Some of Keate's poems are in George Pearch's Collection, iii. 269–74; and he wrote prologues and epilogues for the dramatic representations at Newcome's School in Hackney, besides adapting Voltaire's Sémiramis for the stage. Keate also contributed "Observations on some Roman Earthenware" to Archæologia. vi. 125–9.

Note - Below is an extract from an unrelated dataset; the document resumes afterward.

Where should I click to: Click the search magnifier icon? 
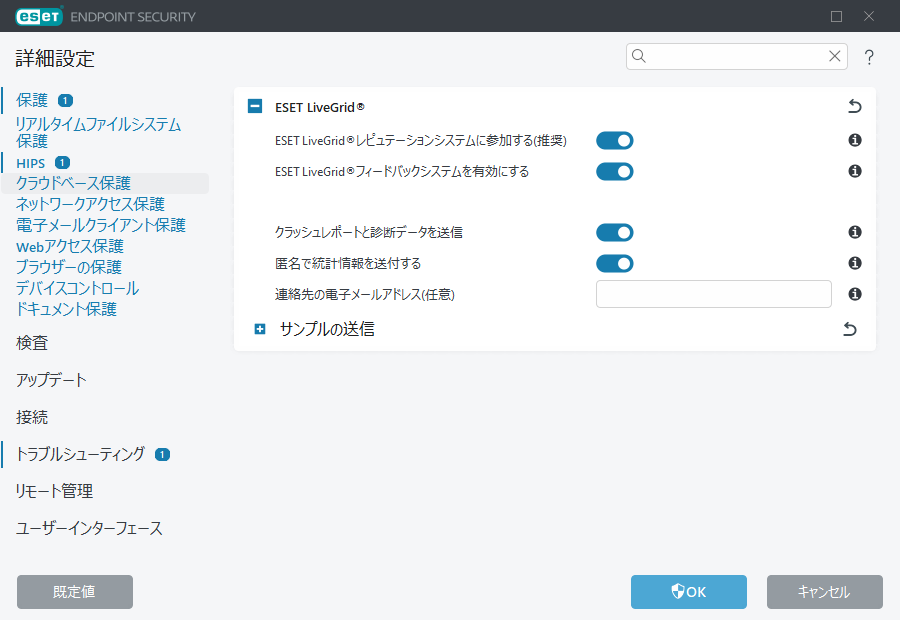coord(639,56)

Between 1766 and 1789 Keate exhibited six pictures at the Society of Artists and thirty at the Royal Academy. His correspondence with Voltaire and Edward Young went to the British Museum and are now part of the British Library collections (Add MSS 30991–30992).

==Family==
Keate married in February 1769 Jane Catharine, daughter of Joseph Hudson, who had been Dutch consul at Tunis, and only sister of Sir Charles Grave Hudson, bart., of Wanlip, Leicestershire. Their issue was one daughter, Georgiana Jane Keate afterwards Mrs. Henderson (1770–1850), who exhibited four pictures at the Society of Artists in 1791, and painted from memory a portrait of Prince Lee Boo, fifteen months after his death, for her father's account of the Pelew islands. She married, on 9 June 1796, John Henderson, B.C.L. (1764–1843), of Adelphi Terrace, London, one of the early patrons of Thomas Girtin and J. M. W. Turner, and himself an amateur artist. Their children were Charles Cooper Henderson, John Henderson, and three daughters, who died unmarried. There are portraits of the mother by Angelica Kauffman and John Russell, R.A. She died 8 January 1850, and was buried in her husband's grave at Kensal Green Cemetery.